======== Entries provided
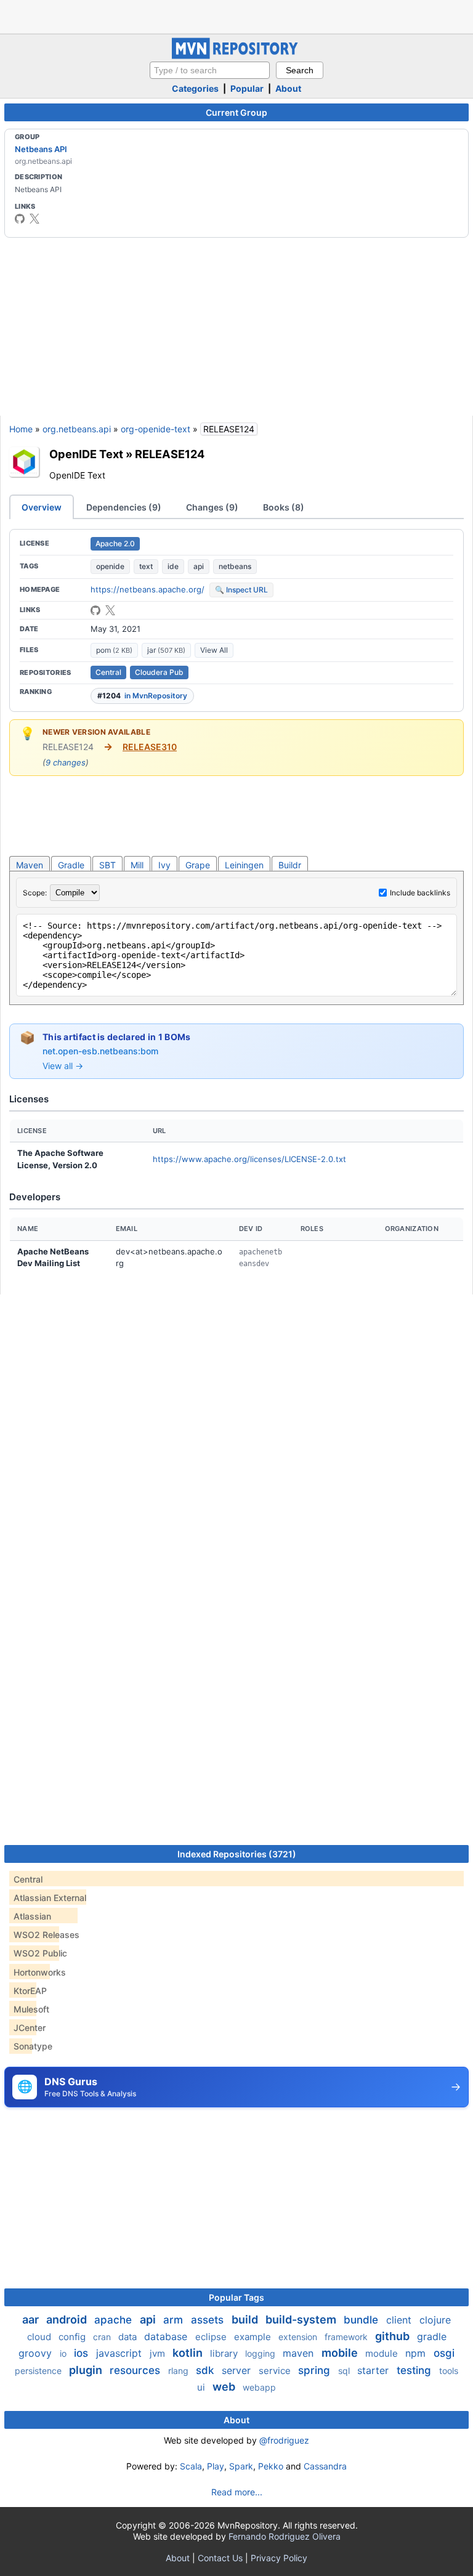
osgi (444, 2353)
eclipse (212, 2337)
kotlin (188, 2352)
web (225, 2386)
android (67, 2319)
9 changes (66, 762)
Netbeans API (41, 149)
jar (166, 650)
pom (114, 650)
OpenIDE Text (86, 454)
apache (114, 2320)
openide (110, 566)
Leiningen (244, 865)
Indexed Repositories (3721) (236, 1854)
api (198, 566)
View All (214, 650)
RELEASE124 (169, 454)
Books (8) (283, 507)
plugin (87, 2370)
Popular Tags (236, 2297)
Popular (247, 88)
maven (300, 2353)
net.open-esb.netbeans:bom (100, 1051)
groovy (36, 2353)
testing (415, 2370)
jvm (159, 2353)
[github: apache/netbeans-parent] (95, 610)
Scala (191, 2466)
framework (347, 2337)
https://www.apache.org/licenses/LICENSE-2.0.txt (249, 1159)
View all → (62, 1065)
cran (103, 2337)
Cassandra (325, 2466)
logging (261, 2353)
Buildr (289, 865)
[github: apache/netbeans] (20, 219)
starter (374, 2370)
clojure (435, 2320)
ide (173, 566)
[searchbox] (210, 70)
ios (82, 2353)
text (146, 566)
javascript (120, 2353)
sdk (206, 2370)
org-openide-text (155, 429)
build (246, 2319)
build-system (302, 2319)
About (288, 88)
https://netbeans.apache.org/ (147, 589)
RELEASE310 (150, 746)
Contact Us (220, 2558)
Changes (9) (212, 507)
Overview (42, 507)
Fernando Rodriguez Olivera (284, 2536)
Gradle (71, 865)
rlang (179, 2370)
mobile (340, 2352)
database (167, 2336)
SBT (107, 865)
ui (202, 2387)
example (253, 2337)
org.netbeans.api (76, 429)
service (276, 2370)
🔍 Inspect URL (241, 589)
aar (31, 2319)
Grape (197, 865)
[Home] (236, 55)
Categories (195, 88)
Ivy (164, 865)
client (400, 2320)
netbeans (235, 566)
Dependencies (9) (123, 507)
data (128, 2337)
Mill (137, 865)
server (238, 2370)
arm (174, 2320)
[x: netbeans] (34, 219)
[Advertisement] (236, 15)
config (73, 2337)
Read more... (236, 2492)
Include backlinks (420, 892)
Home (21, 429)
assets (209, 2320)
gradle (432, 2336)
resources (136, 2370)
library (225, 2353)
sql (345, 2370)
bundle (362, 2320)
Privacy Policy (279, 2558)
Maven (29, 865)
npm (417, 2353)
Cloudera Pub (159, 672)
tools (448, 2370)
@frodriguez (284, 2440)
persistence (39, 2370)
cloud (40, 2337)
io (64, 2353)
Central (108, 672)
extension (299, 2337)
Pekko (270, 2466)
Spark (241, 2466)
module (382, 2353)
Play (215, 2466)
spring (315, 2370)
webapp (259, 2387)
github (393, 2336)
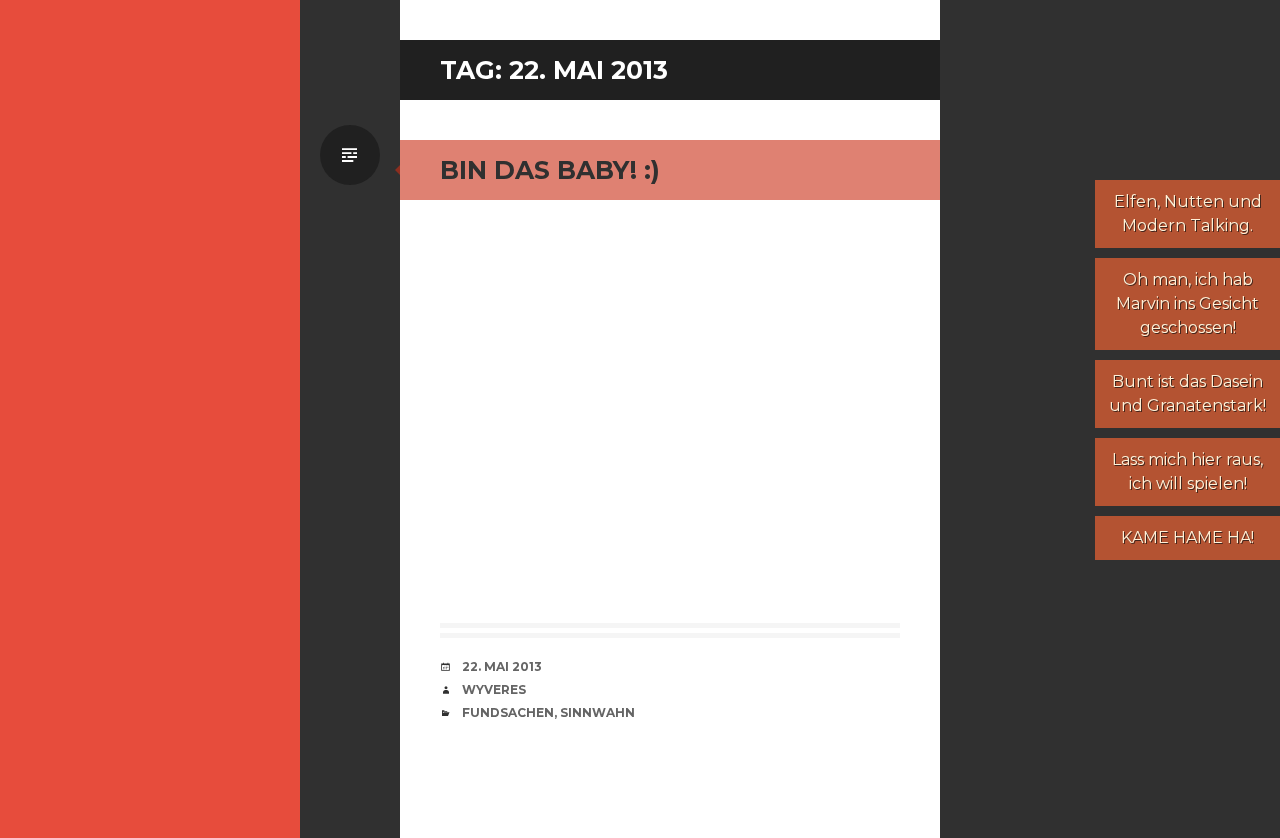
================
§ **Instructions to follow**:
Exactly the lines from the one holding "tools (448, 2370)" through the last line of the entries, both included, are to be duplicated; leave the pictures out.

§ **Task solution**:
tools (448, 2370)
@frodriguez (284, 2440)
persistence (39, 2370)
cloud (40, 2337)
io (64, 2353)
Central (108, 672)
extension (299, 2337)
Pekko (270, 2466)
Spark (241, 2466)
module (382, 2353)
Play (215, 2466)
spring (315, 2370)
webapp (259, 2387)
github (393, 2336)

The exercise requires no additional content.